Approximately 2% to 10% of patients develop lymphedema (swelling of the arm - see arm lymphedema) after axillary lymph node dissection. This swelling of the arm can range from mild to severe. It can be treated with elastic bandages and specialized physical therapy, (see - Treatment) but it is a chronic condition, requiring continuing care. Lymphedema can arise at any time, even years after surgery. See - Secondary Lymphedema in the cancer patient, Arm or Leg Swelling After Cancer, Prevalence of Lymphedema in Breast Cancer, and Lymphedema After Cancer - How Serious Is It
A new technique often eliminates the need to remove many axillary lymph nodes. Sentinel node biopsy (mapping) and biopsy is based on the idea that the condition of the first lymph node in the network, which drains the affected area, can predict whether the cancer may have spread to the rest of the nodes. It is thought that if this first, or sentinel, node is cancer-free, there is no need to look further. Many patients with early-stage breast cancers may be spared the risks and complications of axillary lymph node dissection as the use of this approach continues to increase.

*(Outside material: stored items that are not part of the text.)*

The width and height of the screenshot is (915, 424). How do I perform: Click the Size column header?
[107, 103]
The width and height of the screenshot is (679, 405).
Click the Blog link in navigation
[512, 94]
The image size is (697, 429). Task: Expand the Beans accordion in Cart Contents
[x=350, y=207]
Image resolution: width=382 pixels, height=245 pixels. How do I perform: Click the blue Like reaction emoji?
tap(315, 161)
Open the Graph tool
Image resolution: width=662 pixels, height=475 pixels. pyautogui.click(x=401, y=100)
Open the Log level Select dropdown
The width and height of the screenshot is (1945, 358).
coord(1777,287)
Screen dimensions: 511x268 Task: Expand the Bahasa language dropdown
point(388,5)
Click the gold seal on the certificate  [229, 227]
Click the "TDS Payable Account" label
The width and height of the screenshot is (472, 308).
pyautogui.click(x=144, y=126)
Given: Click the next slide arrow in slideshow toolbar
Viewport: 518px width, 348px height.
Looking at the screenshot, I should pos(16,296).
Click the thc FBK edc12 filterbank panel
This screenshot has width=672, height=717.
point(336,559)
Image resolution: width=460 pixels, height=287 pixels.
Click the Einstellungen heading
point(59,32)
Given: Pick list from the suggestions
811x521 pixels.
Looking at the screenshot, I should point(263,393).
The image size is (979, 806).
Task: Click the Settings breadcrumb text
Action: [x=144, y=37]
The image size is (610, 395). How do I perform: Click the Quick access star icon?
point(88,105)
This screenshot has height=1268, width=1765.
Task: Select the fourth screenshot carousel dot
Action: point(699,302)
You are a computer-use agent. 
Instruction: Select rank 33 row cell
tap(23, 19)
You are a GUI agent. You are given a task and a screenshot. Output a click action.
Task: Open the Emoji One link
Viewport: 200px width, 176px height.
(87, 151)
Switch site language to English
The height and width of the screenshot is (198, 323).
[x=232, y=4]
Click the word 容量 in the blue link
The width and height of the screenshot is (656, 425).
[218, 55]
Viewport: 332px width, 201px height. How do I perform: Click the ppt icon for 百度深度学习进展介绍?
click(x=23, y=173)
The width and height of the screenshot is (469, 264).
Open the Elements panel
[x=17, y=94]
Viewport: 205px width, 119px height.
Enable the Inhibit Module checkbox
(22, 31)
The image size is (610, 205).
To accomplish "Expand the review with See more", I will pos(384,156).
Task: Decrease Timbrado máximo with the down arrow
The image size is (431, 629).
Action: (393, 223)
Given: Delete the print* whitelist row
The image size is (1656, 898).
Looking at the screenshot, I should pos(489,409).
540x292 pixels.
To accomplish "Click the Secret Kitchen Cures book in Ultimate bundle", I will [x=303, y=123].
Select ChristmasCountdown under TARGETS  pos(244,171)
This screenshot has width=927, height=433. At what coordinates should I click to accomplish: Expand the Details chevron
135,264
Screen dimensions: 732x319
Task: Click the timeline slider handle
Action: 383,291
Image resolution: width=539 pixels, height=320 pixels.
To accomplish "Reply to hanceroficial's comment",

When lumpectomy is performed, it is anticipated that it will be the definitive surgical treatment for breast cancer. Other forms of therapy, especially radiation, are often prescribed as part of the total treatment plan. A 2003 study reported that radiation of the entire breast produces better results than radiation of part of the breast. The expected outcome after lumpectomy and radiation is no recurrence of the breast cancer, however, women who have had lumpectomies, particularly those who were young at the time of treatment, should continue to see their physicians for regular breast cancer check-ups, since the cancer can recur.
An unforeseen outcome of lumpectomy may be recurrence of the breast cancer, either locally or distally (in a part of the body far from the original site). Recurrence may be discovered soon after lumpectomy or years after the procedure. For this reason, it is important for patients to be regularly and closely monitored by their physicians. A 2003 report showed that magnetic resonance imaging (MRI) is accurate in detecting any cancer left in the breast after lumpectomy. Women should continue to have regular mammograms. While the scar tissue from lumpectomy and radiation therapy can make mammograms less comfortable, a special cushion was approved by the U.